Content starts

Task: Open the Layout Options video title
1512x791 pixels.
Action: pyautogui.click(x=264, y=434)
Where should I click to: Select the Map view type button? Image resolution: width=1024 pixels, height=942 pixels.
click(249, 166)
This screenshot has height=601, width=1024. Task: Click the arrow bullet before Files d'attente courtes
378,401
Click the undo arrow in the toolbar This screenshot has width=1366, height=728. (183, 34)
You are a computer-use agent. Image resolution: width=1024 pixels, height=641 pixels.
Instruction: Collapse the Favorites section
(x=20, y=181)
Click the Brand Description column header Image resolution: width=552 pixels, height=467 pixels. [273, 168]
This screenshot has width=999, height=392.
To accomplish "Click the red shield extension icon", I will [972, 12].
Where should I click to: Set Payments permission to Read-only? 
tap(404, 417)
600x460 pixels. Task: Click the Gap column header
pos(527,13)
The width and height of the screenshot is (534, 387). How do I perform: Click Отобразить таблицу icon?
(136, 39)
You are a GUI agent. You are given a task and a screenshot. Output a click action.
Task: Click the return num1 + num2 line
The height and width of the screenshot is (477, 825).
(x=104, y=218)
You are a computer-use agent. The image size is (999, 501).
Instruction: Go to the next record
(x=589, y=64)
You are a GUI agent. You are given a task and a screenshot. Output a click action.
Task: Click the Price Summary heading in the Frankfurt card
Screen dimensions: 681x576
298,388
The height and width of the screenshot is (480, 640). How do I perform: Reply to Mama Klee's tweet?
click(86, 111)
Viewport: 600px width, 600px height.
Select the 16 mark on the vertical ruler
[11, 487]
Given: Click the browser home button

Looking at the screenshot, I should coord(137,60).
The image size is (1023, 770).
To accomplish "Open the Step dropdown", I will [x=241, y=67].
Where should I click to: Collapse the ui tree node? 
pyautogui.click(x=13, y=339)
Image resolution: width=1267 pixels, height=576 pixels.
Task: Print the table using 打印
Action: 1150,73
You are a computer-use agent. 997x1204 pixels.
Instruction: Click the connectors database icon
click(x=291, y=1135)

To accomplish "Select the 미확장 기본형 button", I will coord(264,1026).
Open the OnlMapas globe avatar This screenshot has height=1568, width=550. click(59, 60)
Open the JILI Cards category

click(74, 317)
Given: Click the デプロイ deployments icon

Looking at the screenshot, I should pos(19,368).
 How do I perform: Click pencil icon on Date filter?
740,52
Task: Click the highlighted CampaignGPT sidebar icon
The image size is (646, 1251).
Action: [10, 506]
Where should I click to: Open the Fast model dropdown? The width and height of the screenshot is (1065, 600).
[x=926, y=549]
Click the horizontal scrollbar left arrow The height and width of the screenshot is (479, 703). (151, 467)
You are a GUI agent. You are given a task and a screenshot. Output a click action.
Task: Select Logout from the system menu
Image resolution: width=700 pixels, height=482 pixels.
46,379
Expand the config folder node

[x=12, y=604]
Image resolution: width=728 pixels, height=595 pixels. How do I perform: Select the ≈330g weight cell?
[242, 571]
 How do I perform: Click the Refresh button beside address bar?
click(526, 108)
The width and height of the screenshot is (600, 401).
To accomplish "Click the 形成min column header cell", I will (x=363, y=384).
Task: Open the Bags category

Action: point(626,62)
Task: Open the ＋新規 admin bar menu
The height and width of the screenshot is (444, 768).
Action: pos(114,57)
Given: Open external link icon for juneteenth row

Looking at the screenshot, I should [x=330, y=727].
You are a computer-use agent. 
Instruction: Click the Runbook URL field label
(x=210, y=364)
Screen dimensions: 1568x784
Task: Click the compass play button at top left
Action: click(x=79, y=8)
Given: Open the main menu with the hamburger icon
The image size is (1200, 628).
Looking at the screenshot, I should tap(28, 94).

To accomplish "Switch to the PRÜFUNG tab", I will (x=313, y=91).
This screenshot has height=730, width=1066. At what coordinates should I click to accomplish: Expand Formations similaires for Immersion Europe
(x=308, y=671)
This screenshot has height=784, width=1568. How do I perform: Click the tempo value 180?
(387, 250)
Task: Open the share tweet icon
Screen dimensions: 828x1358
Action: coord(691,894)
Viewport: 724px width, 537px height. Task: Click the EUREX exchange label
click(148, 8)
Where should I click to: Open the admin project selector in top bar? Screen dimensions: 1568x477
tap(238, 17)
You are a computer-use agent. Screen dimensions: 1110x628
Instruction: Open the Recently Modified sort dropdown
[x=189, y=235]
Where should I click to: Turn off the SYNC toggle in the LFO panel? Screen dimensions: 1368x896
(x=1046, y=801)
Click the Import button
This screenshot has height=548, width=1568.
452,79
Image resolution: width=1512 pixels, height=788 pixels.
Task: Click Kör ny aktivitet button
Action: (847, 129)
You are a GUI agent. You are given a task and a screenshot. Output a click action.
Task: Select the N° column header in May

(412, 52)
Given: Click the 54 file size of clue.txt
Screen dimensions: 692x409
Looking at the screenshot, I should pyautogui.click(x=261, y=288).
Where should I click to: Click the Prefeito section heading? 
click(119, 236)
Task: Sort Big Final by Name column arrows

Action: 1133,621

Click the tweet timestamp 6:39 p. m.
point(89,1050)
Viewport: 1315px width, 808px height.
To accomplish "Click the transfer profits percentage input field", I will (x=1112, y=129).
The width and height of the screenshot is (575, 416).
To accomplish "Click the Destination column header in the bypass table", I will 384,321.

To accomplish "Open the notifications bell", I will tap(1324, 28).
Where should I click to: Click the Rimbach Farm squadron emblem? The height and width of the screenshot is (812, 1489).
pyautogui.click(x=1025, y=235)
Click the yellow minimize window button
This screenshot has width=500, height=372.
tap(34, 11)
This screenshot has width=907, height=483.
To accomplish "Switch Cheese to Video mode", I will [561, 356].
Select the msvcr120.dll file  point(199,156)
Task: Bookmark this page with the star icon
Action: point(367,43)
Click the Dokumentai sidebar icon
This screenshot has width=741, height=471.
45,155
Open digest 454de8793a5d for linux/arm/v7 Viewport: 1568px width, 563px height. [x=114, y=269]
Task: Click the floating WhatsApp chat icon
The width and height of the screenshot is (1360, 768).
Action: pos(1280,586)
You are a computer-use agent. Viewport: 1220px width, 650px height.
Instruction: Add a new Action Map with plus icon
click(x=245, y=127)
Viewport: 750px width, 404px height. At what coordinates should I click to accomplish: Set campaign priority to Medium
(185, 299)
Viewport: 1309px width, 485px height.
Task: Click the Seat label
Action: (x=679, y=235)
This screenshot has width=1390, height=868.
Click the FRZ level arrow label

Content ends

• WHAT THE TASK ASKS:
The job is to copy each line from the material above that holds the word "sidebar".

• EXERCISE ANSWER:
Task: Click the highlighted CampaignGPT sidebar icon
Click the Dokumentai sidebar icon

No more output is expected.